▸ Consigne 1
Réponds à ces questions sur le texte fourni :
(a) En quelle communauté croient ceux d'extrême-gauche ?
(b) Quels partis forment l'alliance grecque dont parle le texte ?
(c) Où le dilemme droite-gauche est-il dit traditionnel ?
▸ Consigne 2
Donne la suite du texte sur l'opposition entre extrême-droite et extrême-gauche, en partant de sa dernière phrase.

▸ Texte fourni
===============

Mon approche triangulaire permet de
relativiser l’opposition théâtrale entre les
personnes qui, partageant les mêmes valeurs citoyennes, ont des
valeurs communautaires fortes mais différentes. Ceux qui sont
qualifiés d’extrême-droite croient à la fois
au pouvoir de l’État et en une communauté
nationale, fût-elle fantasmée.
Ceux d’extrême-gauche croient à la fois au
pouvoir de l’État et en une communauté sociale, la
classe ouvrière, fût-elle fantasmée. Cette
proximité explique la fascination et la porosité entre
eux, ainsi que leur goût commun pour la violence verbale, leur
même repli sur des principes, leur même surestimation du pouvoir politique.
L’alliance grecque entre le
parti Syriza, réputé d’extrême-gauche, et les
Grecs Indépendants, réputés
d’extrême-droite, confirme mon analyse et rend caduc le
dilemme droite-gauche, traditionnel en Europe et en Amérique du
sud.

===============

▸ Données brutes
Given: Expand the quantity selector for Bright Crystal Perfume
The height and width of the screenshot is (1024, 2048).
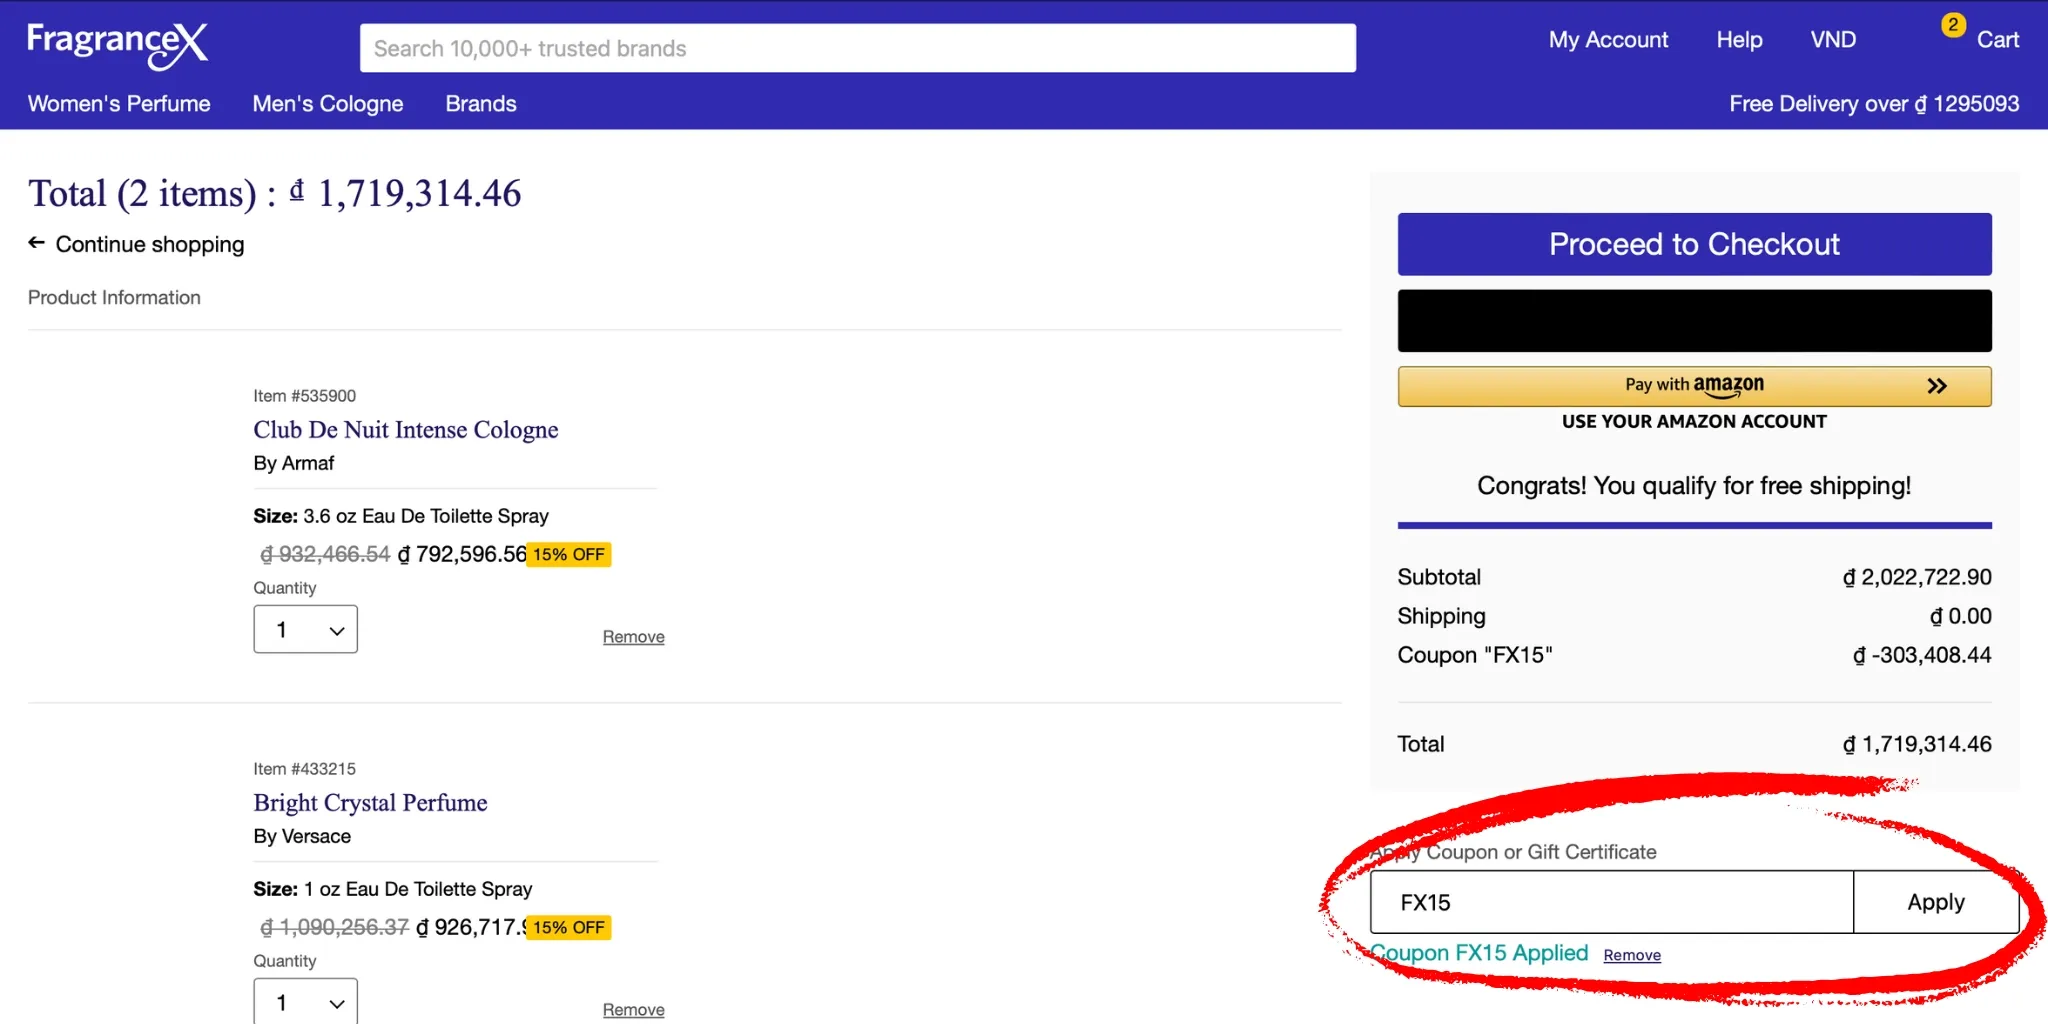Looking at the screenshot, I should [x=305, y=1001].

===============

▸ Réponse attendue 1
(a) En une communauté sociale, la classe ouvrière, fût-elle fantasmée.
(b) Le parti Syriza et les Grecs Indépendants.
(c) En Europe et en Amérique du Sud.

▸ Réponse attendue 2
Les différences entre les
sensibilités politiques bretonnes peuvent aussi être
abordées par mon trilemme. Il explique, bien mieux que le
clivage droite-gauche, la difficulté d’un front breton
unique. Il révèle les créneaux des
différents partis bretons et leurs zones de contact. Il permet
de construire les scénarios liés aux différentes
stratégies d’alliance.
L’objectif de créer des
institutions bretonnes officielles, qui était la
préoccupation centrale du mouvement breton du XXe siècle,
excluait les "nationalistes libéraux". Ceux-ci ont un rôle
à jouer maintenant que l’objectif est de libérer
les énergies de la société civile.
Il dépend de chacun de nous
que l’ensemble à la fois artificiel et naturel
appelé "Emsav" fonctionne efficacement lorsque la roue de
l’histoire tourne et que les différentes valeurs perdent
ou gagnent de l’importance.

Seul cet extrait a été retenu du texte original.